Die Oberfläche des Bauteils ist nach der Beschichtung optimal für die anodische Oxidation
geeignet.
[0012] Insbesondere wenn die Aluminiumknet- oder Aluminiumgusslegierungen siliziumhaltige
Aluminiumlegierungen sind, kann das Verfahren vorteilhaft angewendet werden.
[0013] Vor allem wenn Silizium in einer Aluminiumlegierung enthalten ist, ist eine anodische
Oxidation nicht möglich.

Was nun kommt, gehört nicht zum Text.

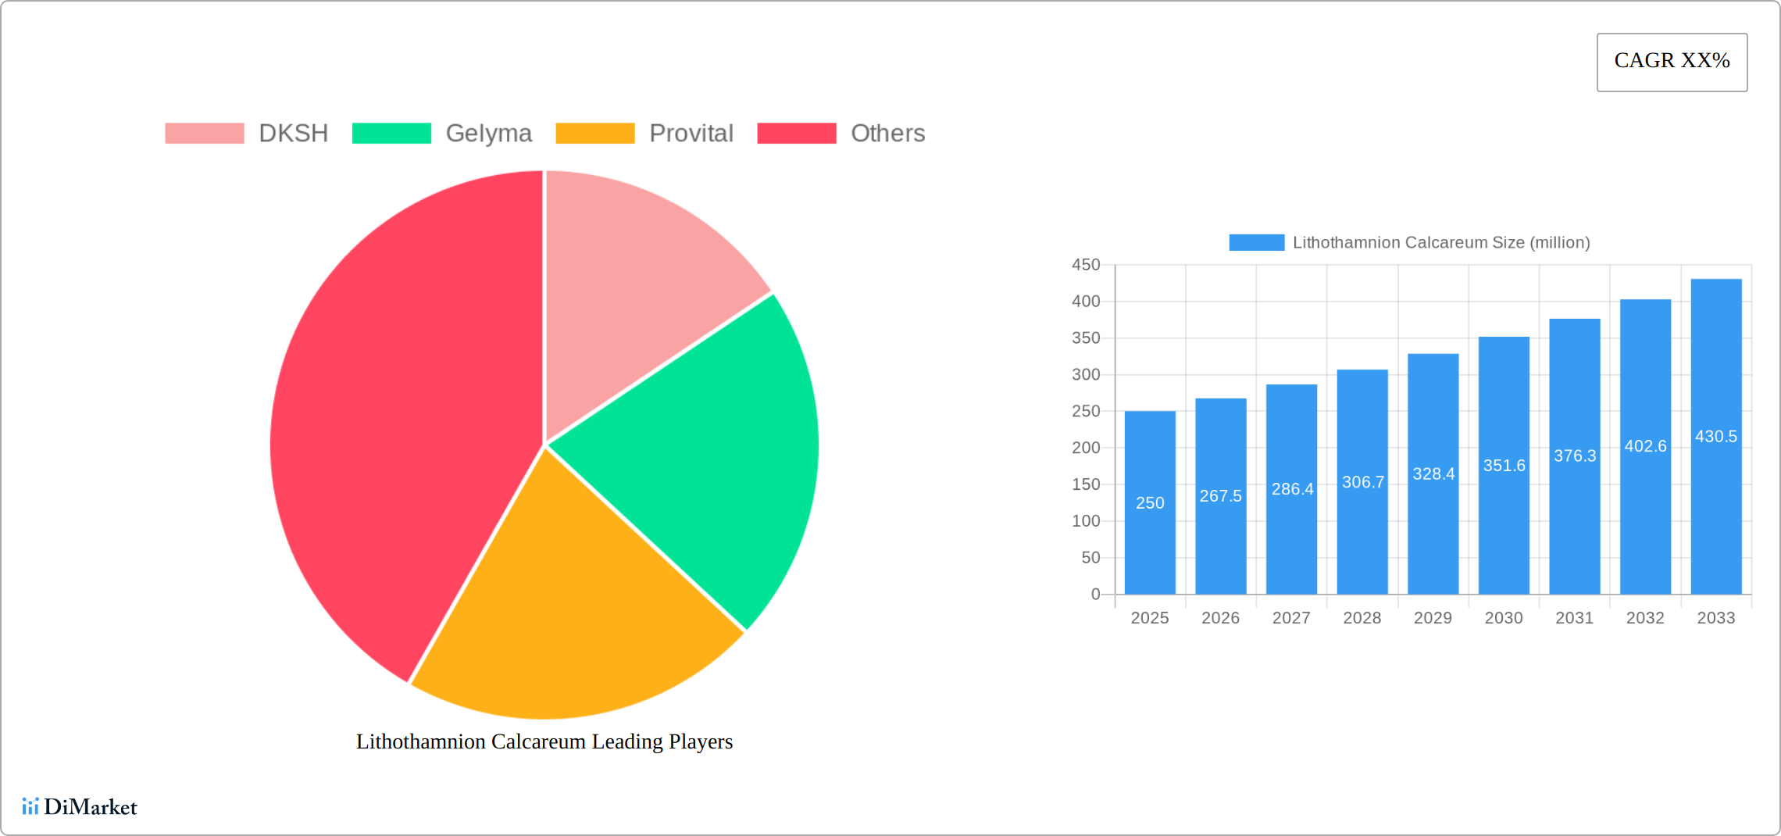Select the pink DKSH legend swatch
Image resolution: width=1781 pixels, height=836 pixels.
coord(205,133)
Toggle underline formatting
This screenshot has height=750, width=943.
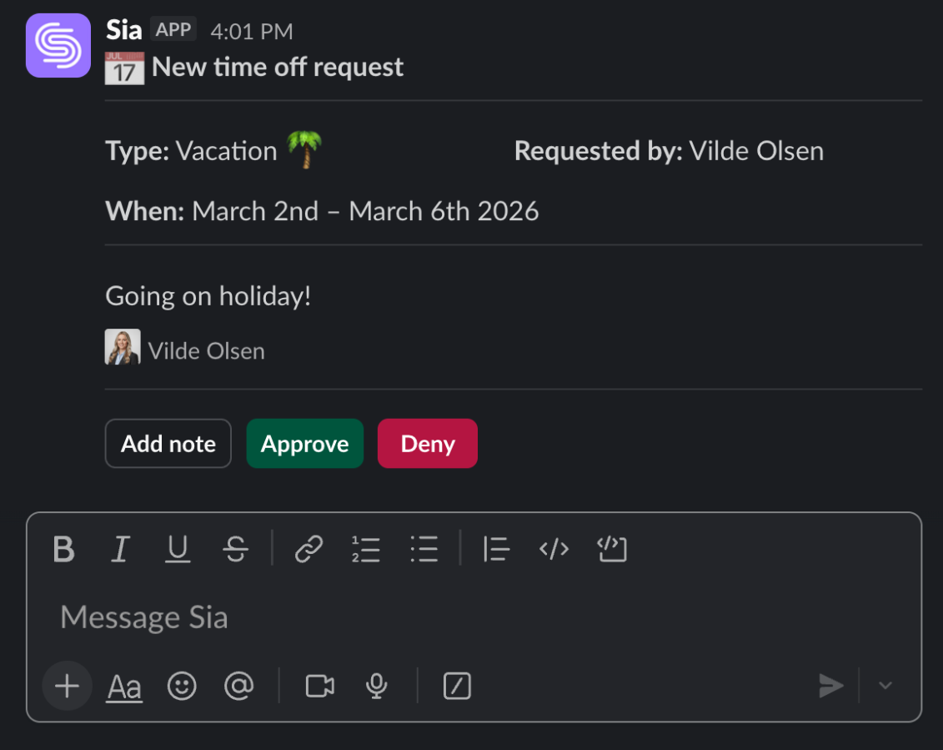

Durch das erfindungsgemäße Verfahren, insbesondere bei Durchführung
mittels Kaltgasspritzen kann jedoch eine siliziumfreie Oberflächenschicht erreicht
werden, die dekorativ anodisch oxidiert werden kann.
[0014] In einer anderen vorteilhaften Ausgestaltung der Erfindung besteht die Schicht aus
Aluminiumwerkstoff aus reinem Aluminium. Reines Aluminium besteht industriell aus
99,5 Prozent Aluminium. Möglich ist eine Steigerung bis auf 99,99 Prozent. Reines
Aluminium lässt sich optimal anodisch oxidieren.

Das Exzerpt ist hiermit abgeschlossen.